Also notice the software tends to program the tool path so the tool doesn't dwell in any one area for long. This is what Surfcam is specifically pimping in these videos. For example, instead of slotting the conventional way, the tool path is a series of "loops" clearing a path larger than the tool diameter. This prevents the tool from being engaged 180* as in conventional slotting.

The video cutting 4140 cited using an Iscar solid carbide endmill. In fact, none of those videos used insert tools, only solid carbide.

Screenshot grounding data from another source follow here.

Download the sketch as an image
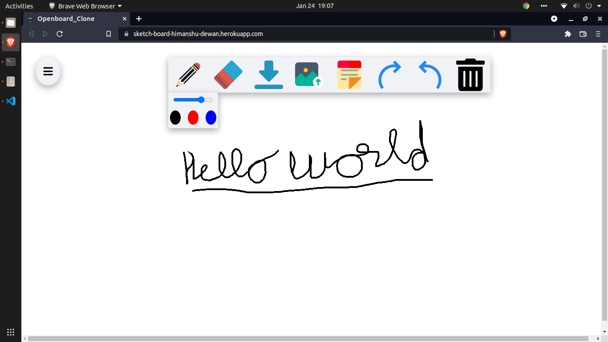608x342 pixels. pos(268,74)
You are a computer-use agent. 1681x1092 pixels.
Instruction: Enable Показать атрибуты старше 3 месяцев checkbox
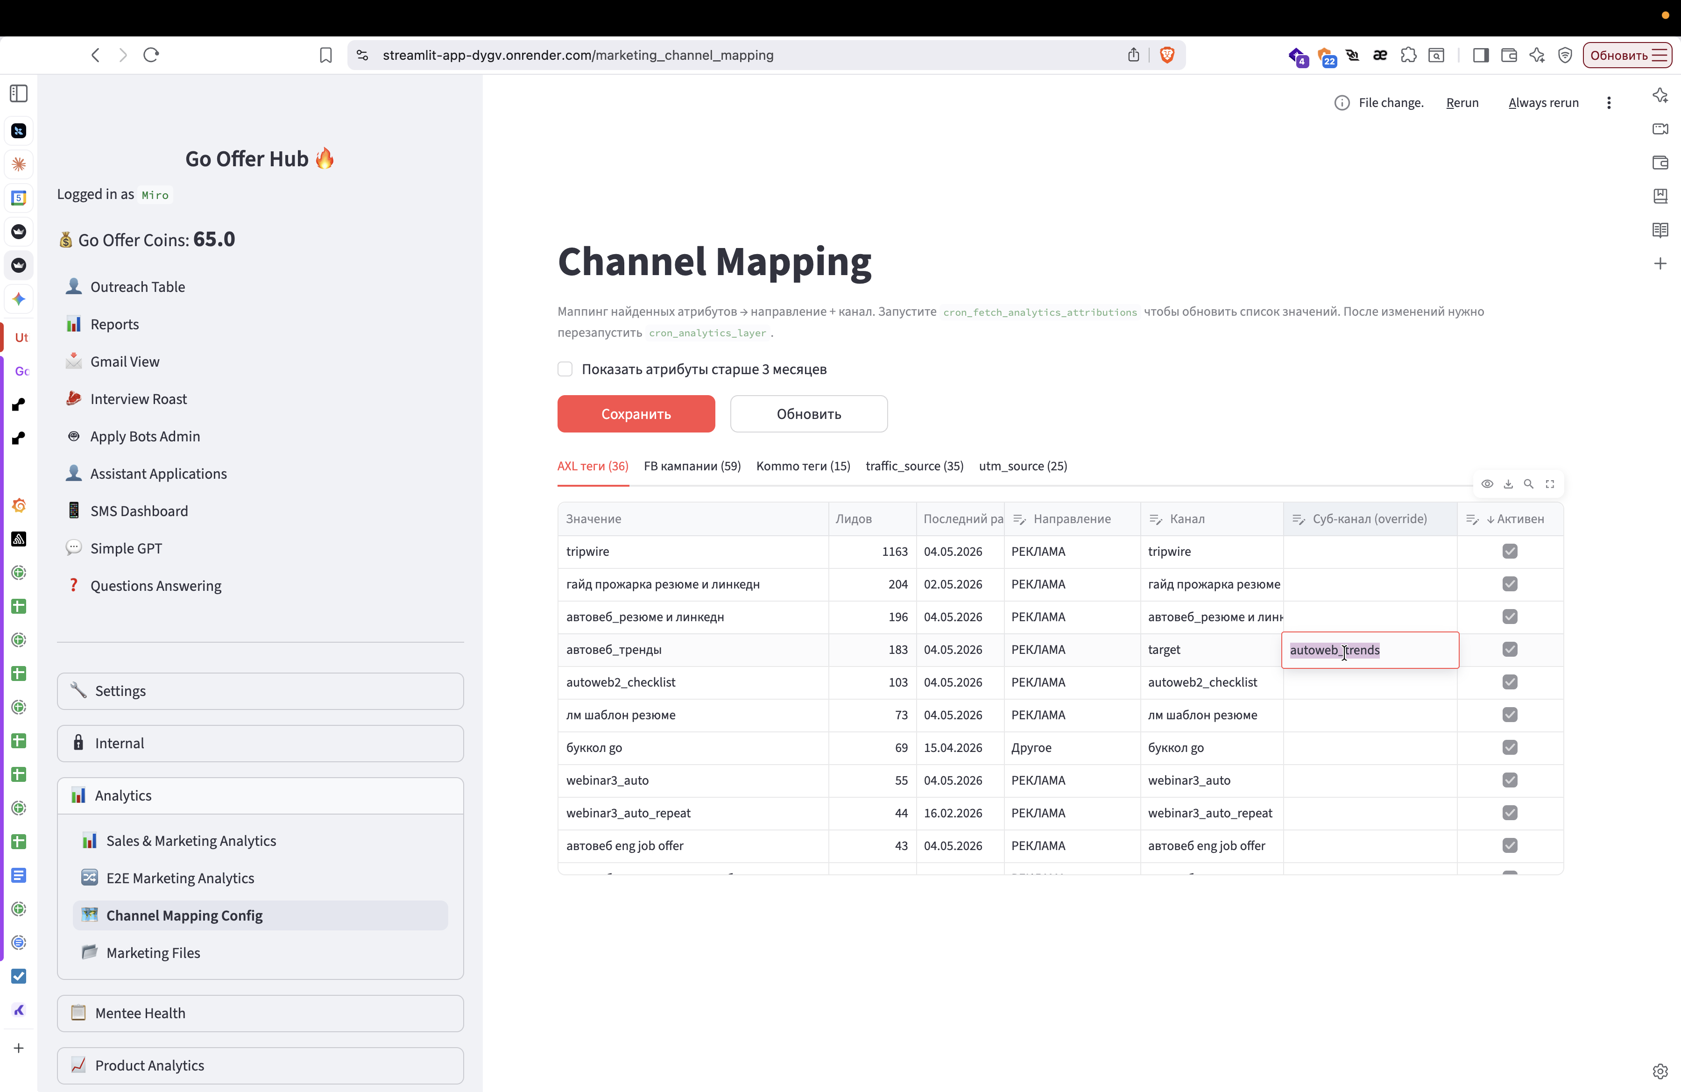coord(565,369)
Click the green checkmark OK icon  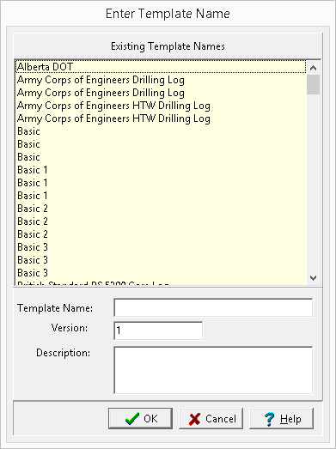point(132,419)
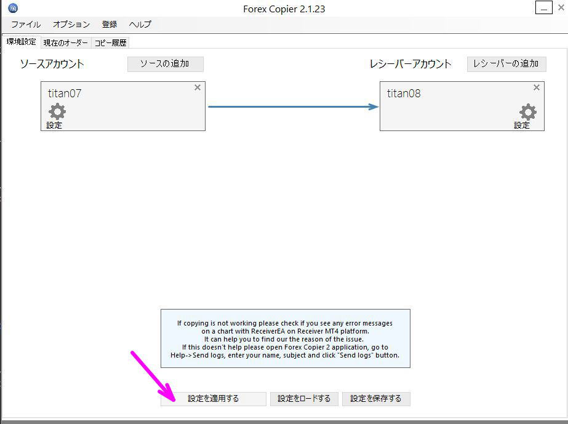The width and height of the screenshot is (568, 424).
Task: Add a receiver via レシーバーの追加
Action: [x=506, y=63]
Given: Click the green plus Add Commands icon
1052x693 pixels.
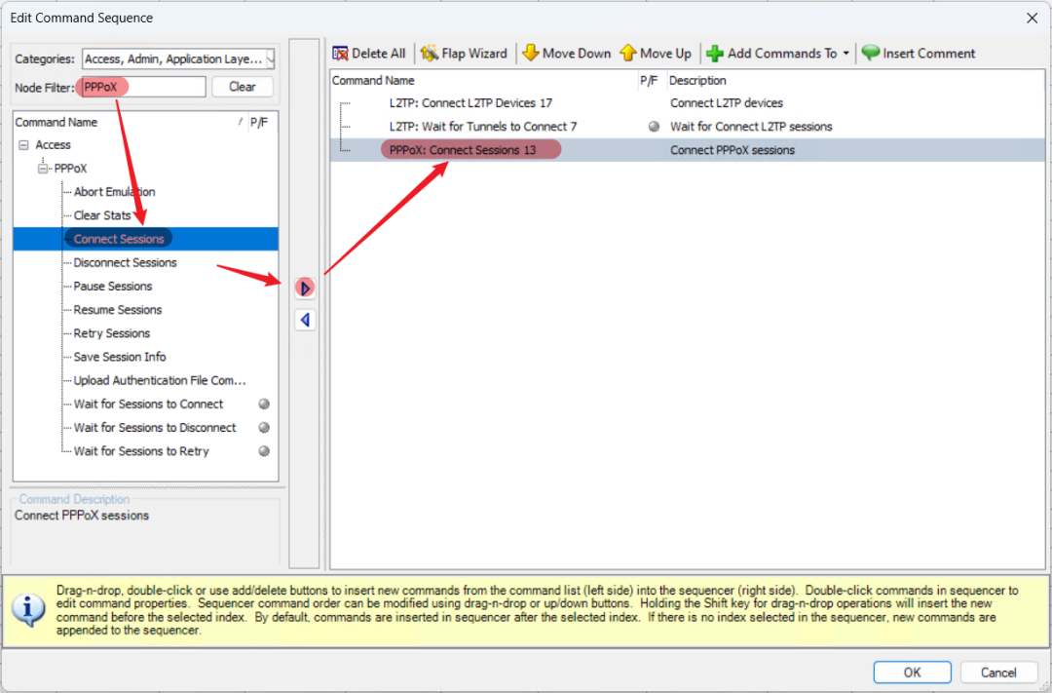Looking at the screenshot, I should pyautogui.click(x=715, y=54).

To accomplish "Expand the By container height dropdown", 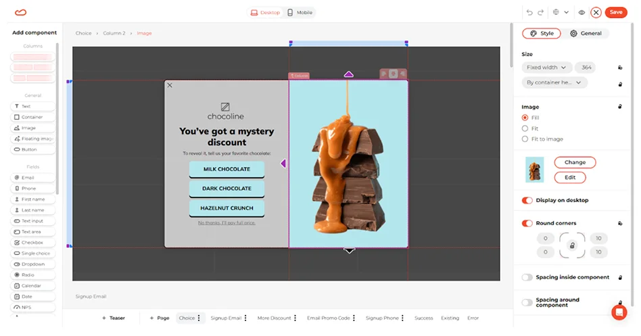I will (x=554, y=82).
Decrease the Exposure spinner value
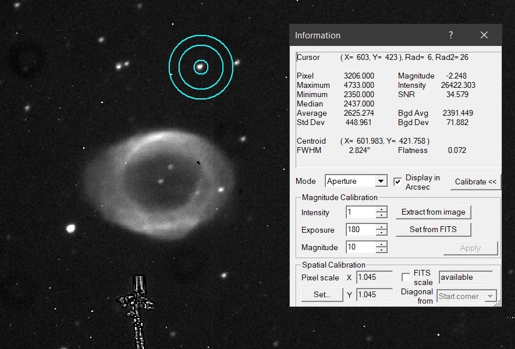This screenshot has height=349, width=515. click(x=381, y=233)
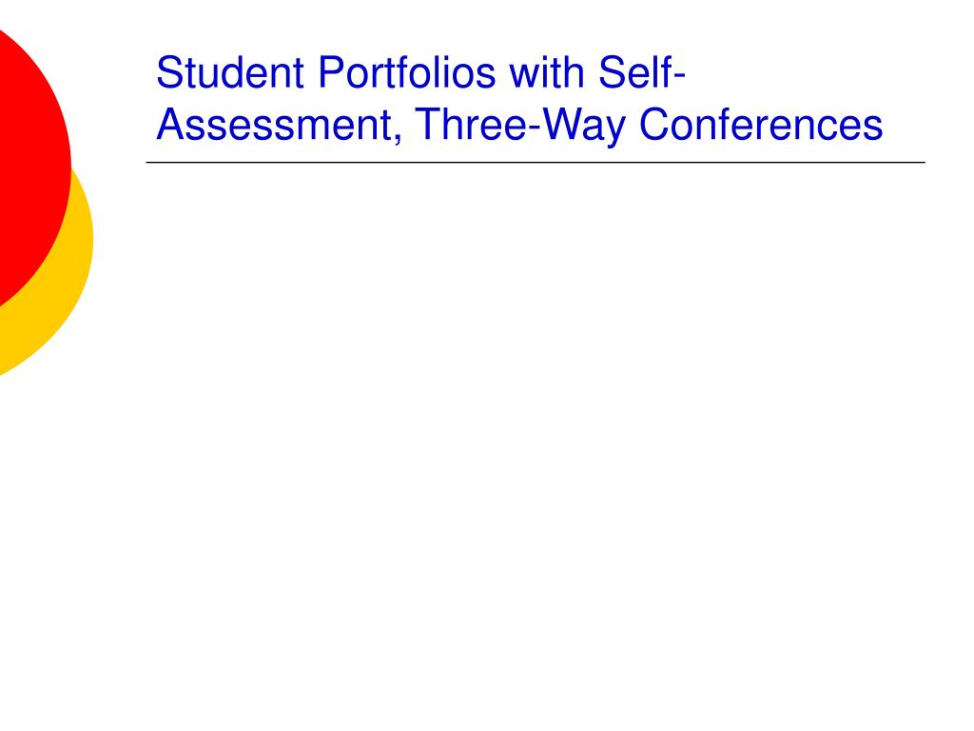Click the word "Assessment," in the title

(279, 125)
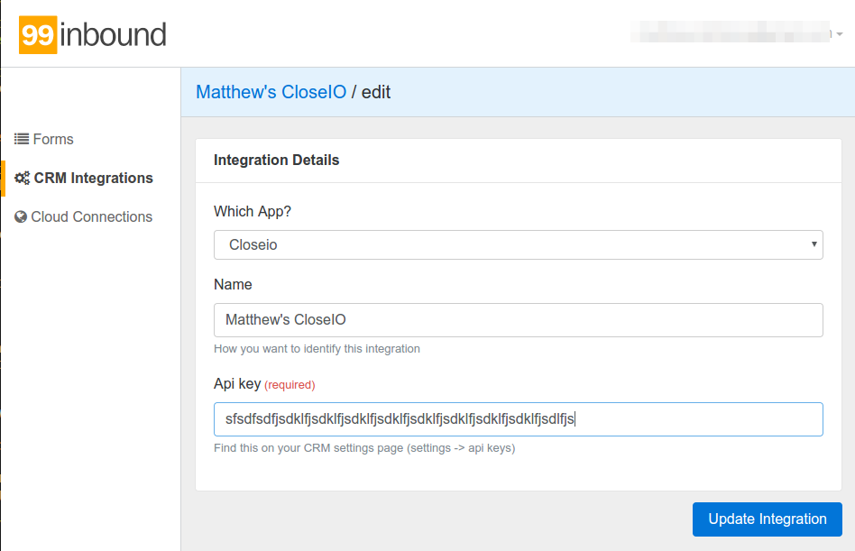The height and width of the screenshot is (551, 855).
Task: Click the Which App? label
Action: click(253, 211)
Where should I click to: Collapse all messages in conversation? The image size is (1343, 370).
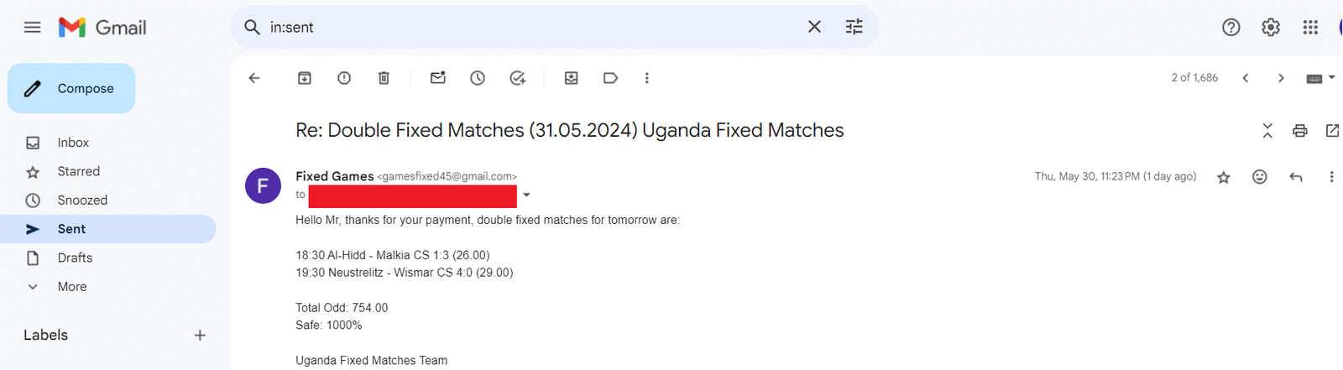1267,130
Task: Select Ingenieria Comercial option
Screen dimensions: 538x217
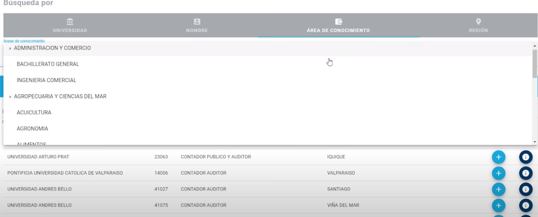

Here's Makino's general info regarding high speed machining: http://www.moldmakermag.com/techframeset.html

[dertsap]

first thing to remember when looking at advertise videos is they are trying to sell you something and the best way to sell is to impress by pushing everything beyond the max

with running high speeds there are many factors ,material type, insert grade ,depth of cut and engagement ,
on 1018 i 've run a 3/4 insert 3flt at 7200 + @ 120ipm +
right now we're drilling some mild steel parts 2 1/2" dp with carb drills 4300 rpm @42 ipm , etc
under the proper circumstances tools can perform incredibly well , most times tools are being under utilized ,people tend to be think that running tools slower with less heavy of a cut will preserve tool life ,this can t be any further from the truth , the days of burning hss are over , tools are of far better quality as well as the machines they are being used on

[Geof]

Originally Posted by Caprirs .....Also notice the software tends to program the tool path so the tool doesn't dwell in any one area for long. This is what Surfcam is specifically pimping in these videos. For example, instead of slotting the conventional way, the tool path is a series of "loops" clearing a path larger than the tool diameter. This prevents the tool from being engaged 180* as in conventional slotting....

That is an important part to this technique. Don't ever try to do something like this with a lathe tool that is buried in the cut zone 100% of the time.

[MDLang]

Geof,

http://www.youtube.com/watch?v=RVttPttIQZ0

In the above video I was running at 312 IPM with a new Hitachi feedmill.

The tool lasted about 50 pieces then we broke a pocket off. It was a trial tool that Hitachi gave us so the rep came by and replaced the tool and suggested a higher SFPM, from 650 to 750, a lighter DOC, from .035 to .025, and DOUBLE the feed from .12 FPR to .24.

At the new values the machine, a Mazak, was a bit unhappy with the feed so I settled on .22 FPR. Do the math and you'll get 660 IPM with a 1" tool at .055 feed per tooth. Finished off 100 more pieces with no more problems and a shorter run time.

High feeds are what feed mills are all about. DOC rarely exceeds .06 for the larger diameters.

418 is no problem really.

Mike